Closed CHILI-GmbH closed 5 years ago
Yes, it is supposed to be possible to have one cziReader-object and concurrently "read" from it. One loose end I am aware of: this requires a stream-implementation which allows concurrent calls to IStream::Read. In current code, only the version for Win32 (CSimpleStreamImplWindows) supports this. The other implementations (which are used in Linux e.g. CSimpleStreamImpl) are obviously not thread-safe (since they use an fseek and a subsequent fread, which obviously is not a good thing for concurrent access…).

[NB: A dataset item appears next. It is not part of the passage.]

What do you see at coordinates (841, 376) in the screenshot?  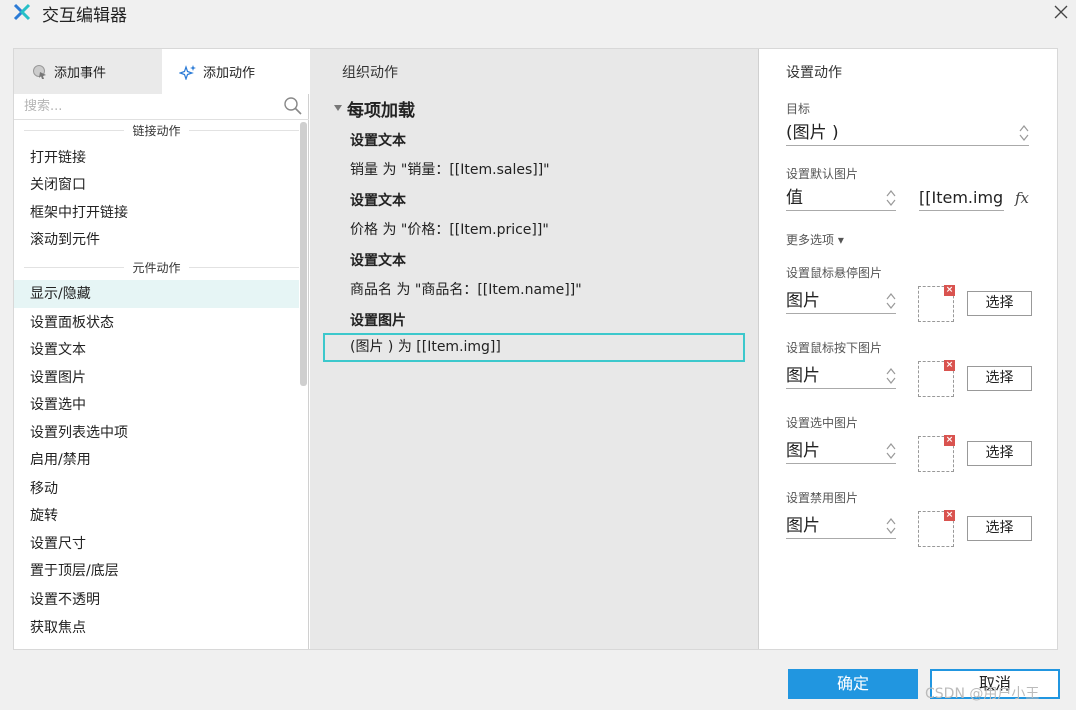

A simple fix would be a critical section here, but maybe there is a portable way which is along the lines of the Win32-implementation - I don't know.
we only use linux and mac os. so maybe this is the problem.

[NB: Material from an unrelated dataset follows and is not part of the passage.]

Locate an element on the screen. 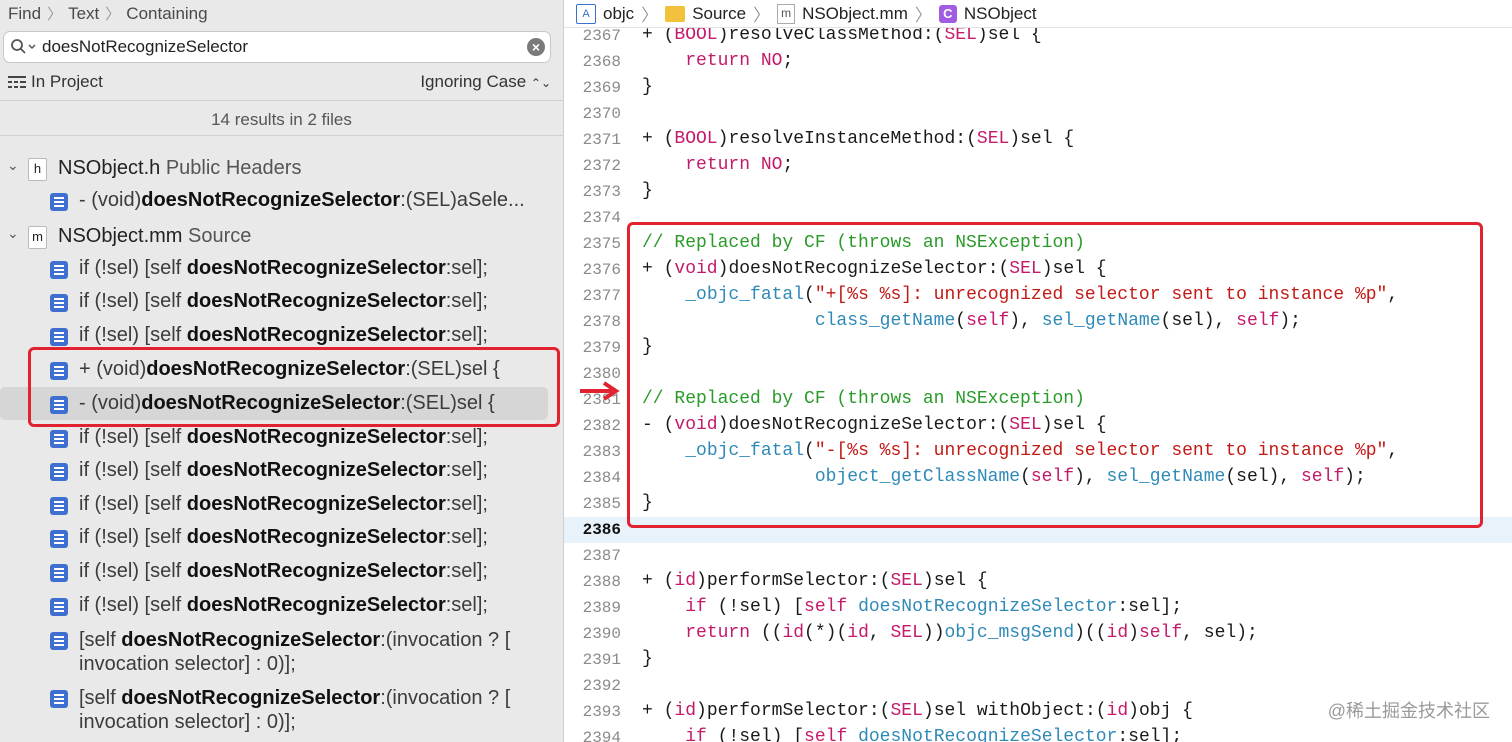 This screenshot has width=1512, height=742. search-icon is located at coordinates (24, 47).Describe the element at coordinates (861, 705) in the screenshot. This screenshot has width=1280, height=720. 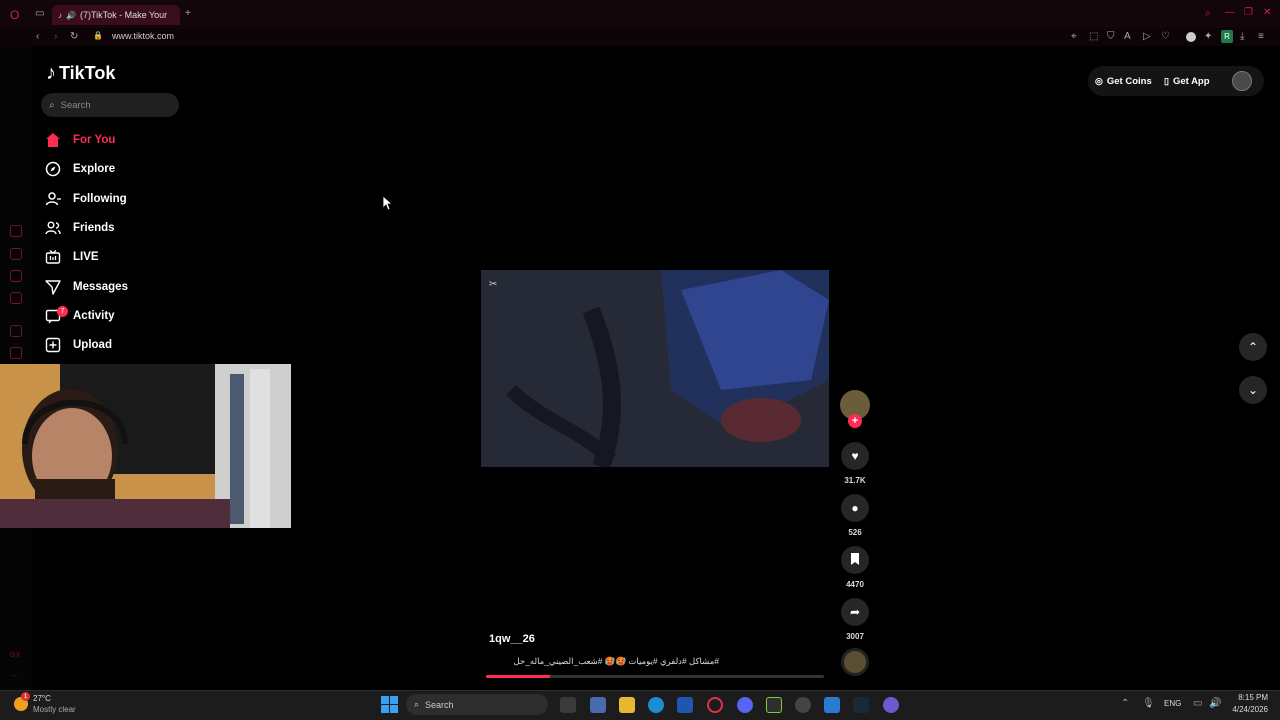
I see `steam-icon` at that location.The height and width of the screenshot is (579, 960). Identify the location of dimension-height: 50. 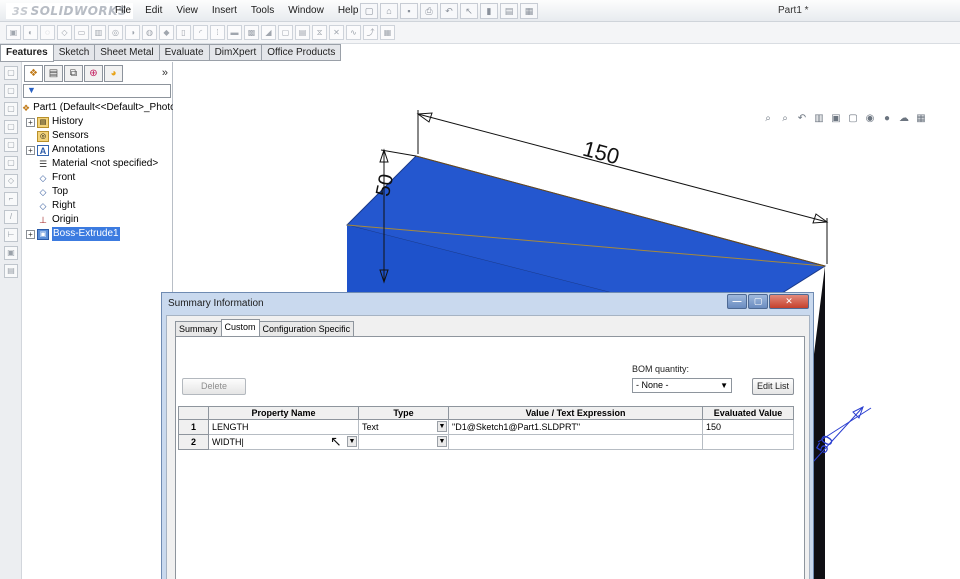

i'm now using a thread pool and a czi-reader object per actual thread and this works. this is portable between all platforms and requires no platform dependent code.
as the overhead for the additional readers is not per job but only per thread this is fine for us. without testing: i would think a critical second would impose much more overhead in our case.
maybe this limitation on linux should be documented somewhere.
I had a quick look, and I'd guess that "pread"/"pread64" should do the job -> http://man7.org/linux/man-pages/man2/pread.2.html , https://stackoverflow.com/questions/19780919/read-write-from-file-descriptor-at-offset . However - this would probably require some configuration fiddling (since pread seems to be Linux-only?). Yes indeed, this should better be mentioned in the documentation.
the docs states that the lib aims to be thread-safe.
does this extend to reading the data from disk? i.e. is it supposed to be possible to use the same cziReader with an opened stream from multiple threads?
doing so gives
Illegal data detected at offset 528800 -> Invalid SubBlockk-magic
errors.creating new cziReader objects with new streams in each thread avoids these errors, but incurs a considerable overhead.